Rosenberg “absolutely does” believe in the Nazis philosophy. “That is consistent from his first writings.” However, Matthas said, there are very few anti-Semitic references inthe diary. “That’s a little difficult to explain” as he was “obsessed with that, just not in the diary. He talks about it all the time in his speeches. He probably didn’t see the need for it.”

According to the diary, which covers events from 1936 to 1944, Rosenberg wasthe last person to be with Deputy Feuhrer Rudolf Hess before he flew out of Germany in 1941 to Scotland for what he hoped would be peace talks. (Instead, he was arrested.) Matthas is working to incorporate historical data and references from Rosenberg’s speeches with the text of the diary and hopes to have his work, which is being written in German, completed by the end of this year.
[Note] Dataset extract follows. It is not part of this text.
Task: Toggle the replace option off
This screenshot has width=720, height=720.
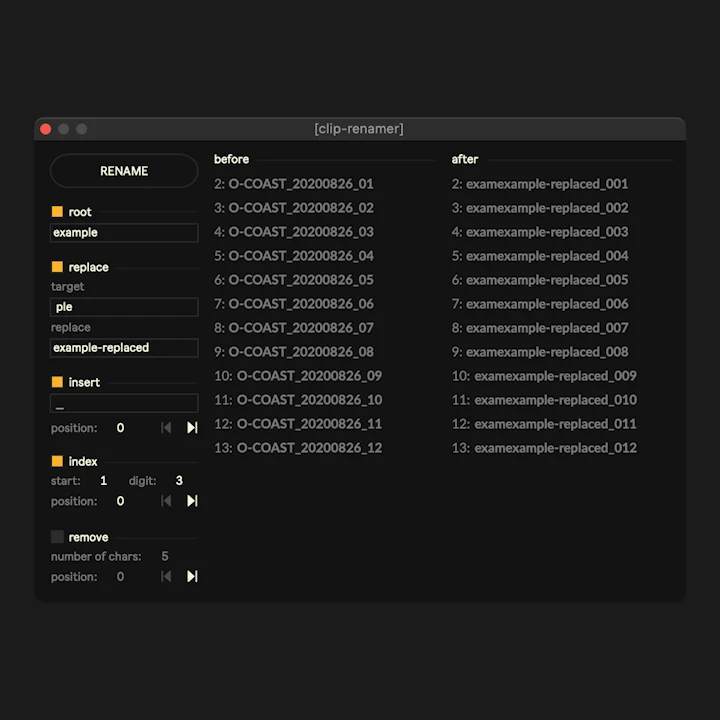Action: coord(57,267)
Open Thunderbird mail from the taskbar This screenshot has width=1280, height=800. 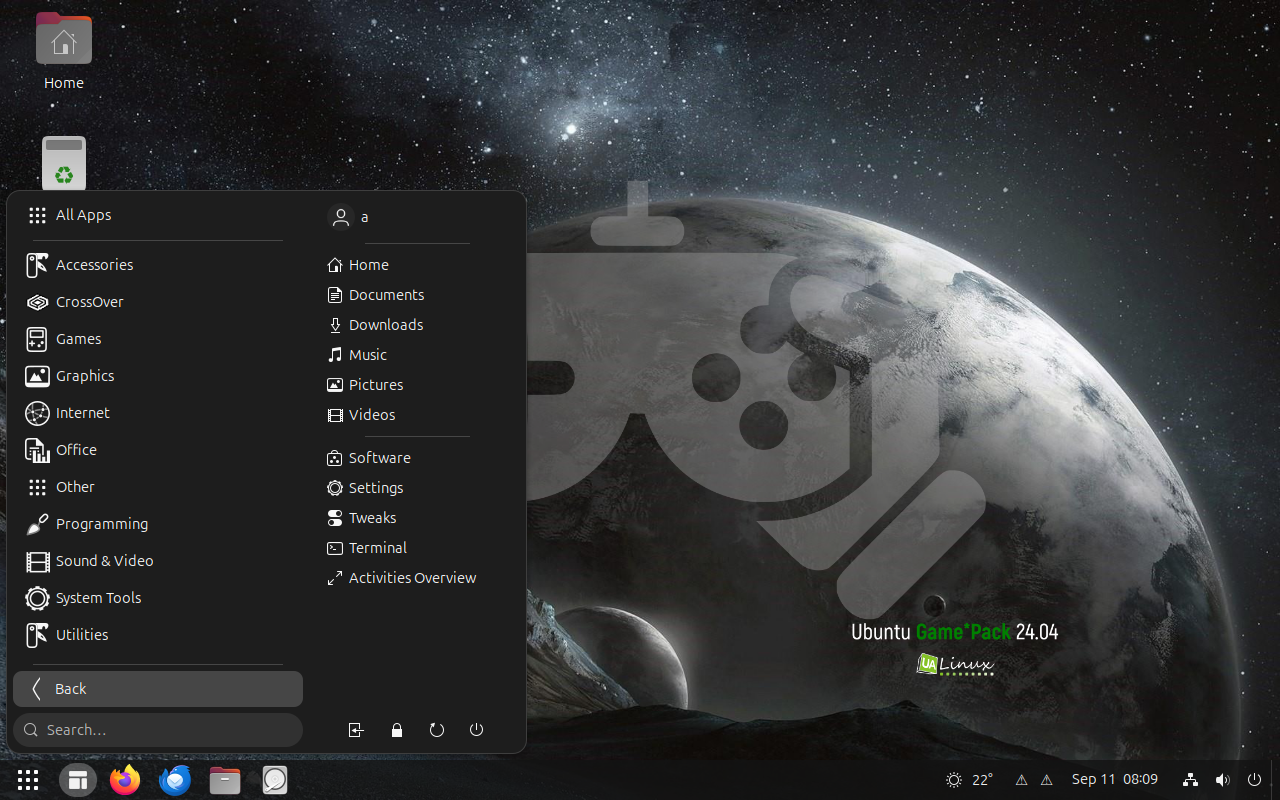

After that, he expects it to come out in English.

John Morton, director of ICE, called Rosenberg’s writings “no ordinary diary of the time.” Instead, it “is the unvarnished account of a Nazi leader, his thoughts, his philosophies, his interactions with other Nazi leaders.”

“Reading Rosenberg’s diary is to stare into the mind of a dark soul, a man untroubled by the isolation and violent extermination of Jews and others he considered undesirable, a man consumed with racial and ethnic superiority,” Morton said.

While accepting the diary last month, museum director Sara Bloomfield noted, “The museum encourages people to think about why the Holocaust happened and how it was possible in such an advanced society. The Rosenberg diary will add to our understanding of the ideas that animated the extremist ideology of Nazism.”

Rosenberg, who was born in Russia in 1893, was found guilty at the Nuremberg Trials in Germany of conspiracy to commit
aggressive warfare, crimes against peace, war crimes and crimes against humanity. He was hanged Oct. 16, 1946.